ROME (Reuters) - Pope Francis said on Thursday that financial speculation and corruption were keeping millions of people in hunger and the financial crisis could not be used as an alibi for failing to help the poor.
The speech was the latest in a series of criticisms by the Argentinian pontiff, the first Latin American pope, of what he has called “the dictatorship of the economy” and the spread of consumerist values.
“It is a well-known fact that current levels of production are sufficient, yet millions of people are still suffering and dying of starvation. This is truly scandalous,” he said in a speech to participants of a United Nations Food and Agriculture Organization conference in Rome.
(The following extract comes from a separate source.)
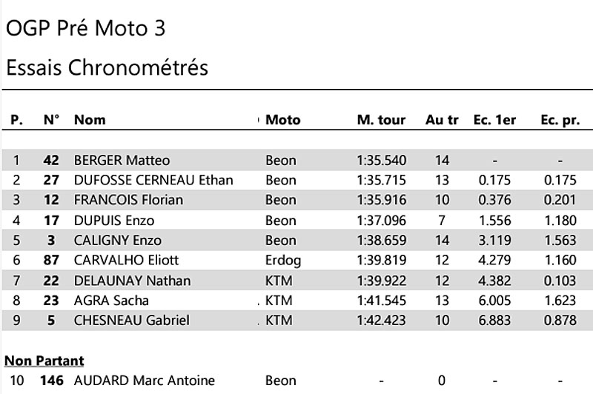Image resolution: width=593 pixels, height=394 pixels.
Task: Click the 'Ec. 1er' column header
Action: [x=494, y=120]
Francis has made repeated calls to tackle poverty and focus on the needs of the poor since he succeeded Pope Benedict in March. He has made it his mission to rejuvenate an institution reeling from scandals, including widespread sexual abuse by priests, and losing people to other faiths.
“A way has to be found to enable everyone to benefit from the fruits of the earth, and not simply to close the gap between the affluent and those who must be satisfied with the crumbs falling from the table,” he said.
“There is a need to oppose the shortsighted economic interests and the mentality of power of a relative few who exclude the majority of the world’s peoples.” he said.
Speaking earlier this month ahead of the G8 summit of world leaders, Francis denounced what he called a culture of waste in an increasingly consumerist world and said throwing away good food was like stealing from poor people.